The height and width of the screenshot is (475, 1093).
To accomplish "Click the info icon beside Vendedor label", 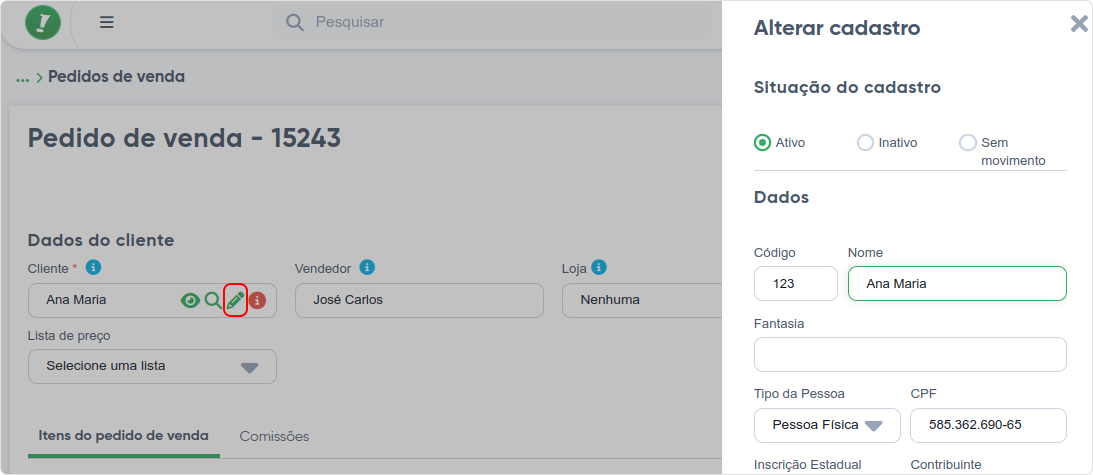I will pyautogui.click(x=367, y=268).
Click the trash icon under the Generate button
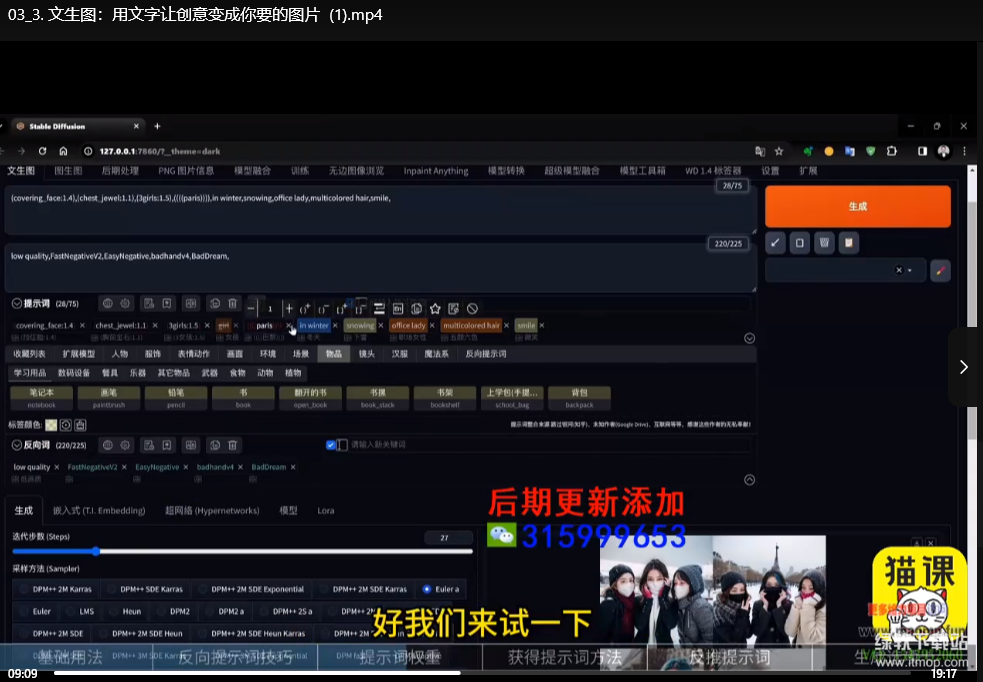 point(823,243)
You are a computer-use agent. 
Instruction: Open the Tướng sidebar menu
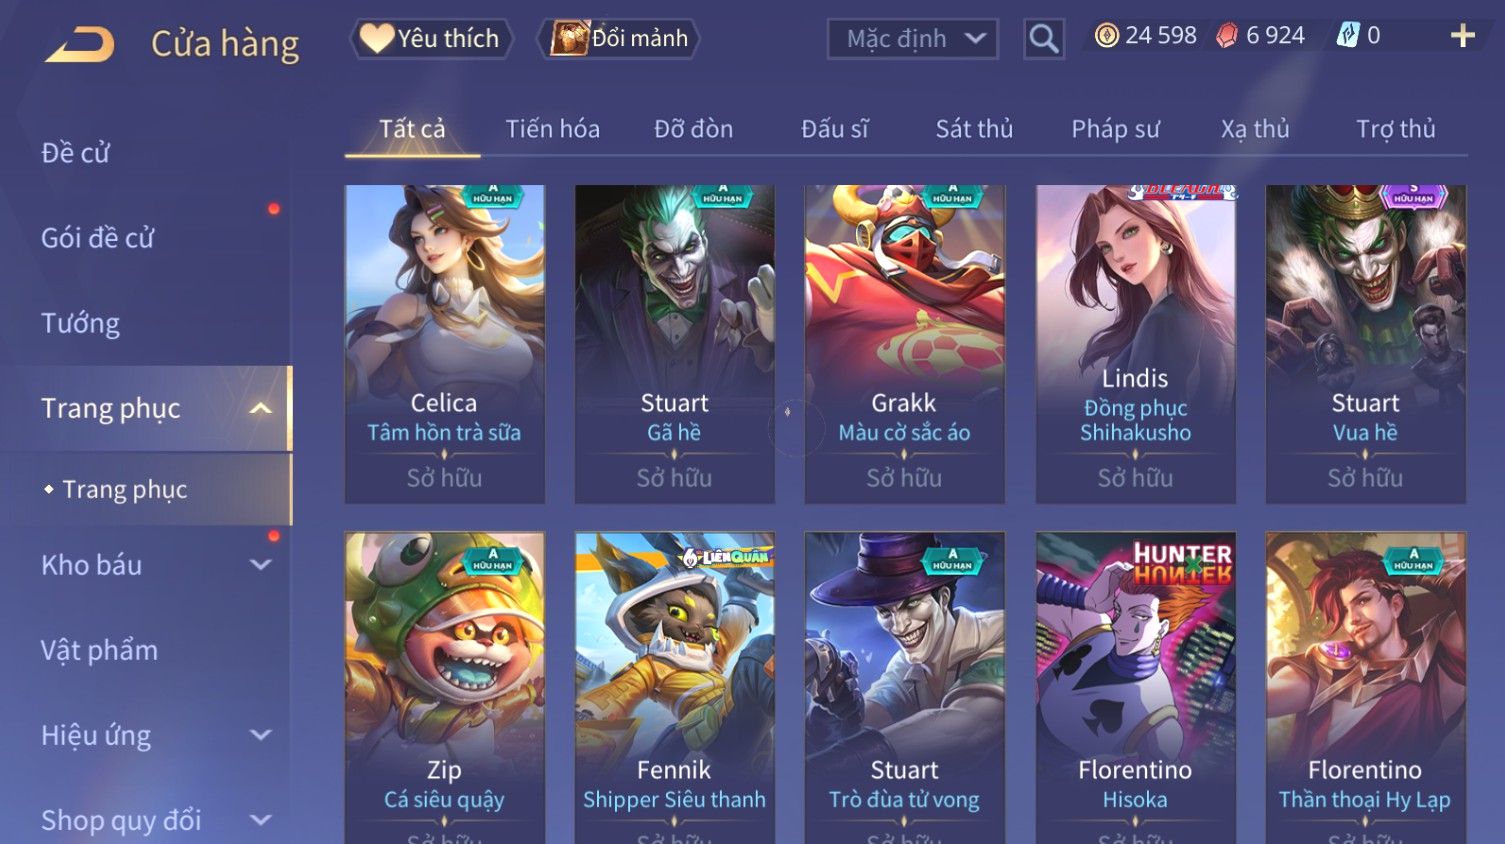point(81,323)
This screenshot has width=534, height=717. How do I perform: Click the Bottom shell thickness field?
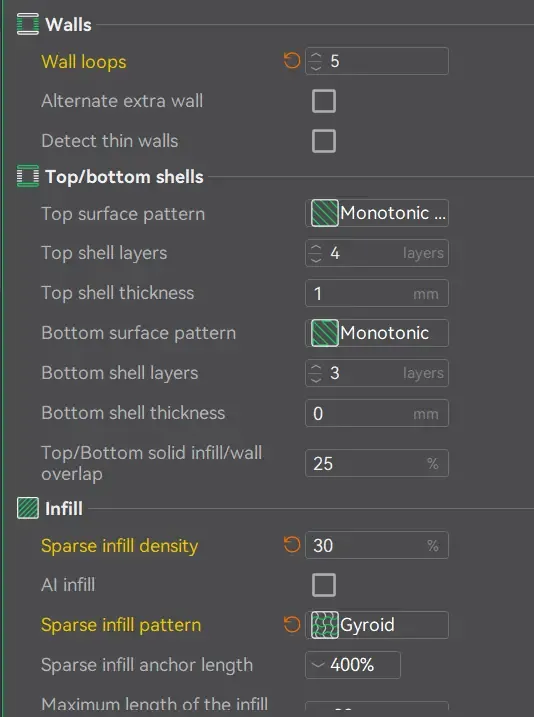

━━━━━━━━━━━━━━━━

● **Assignment**:
Give the number of lines in the listing that contain the word "height", leaving out all other words.

● **Solution below**:
2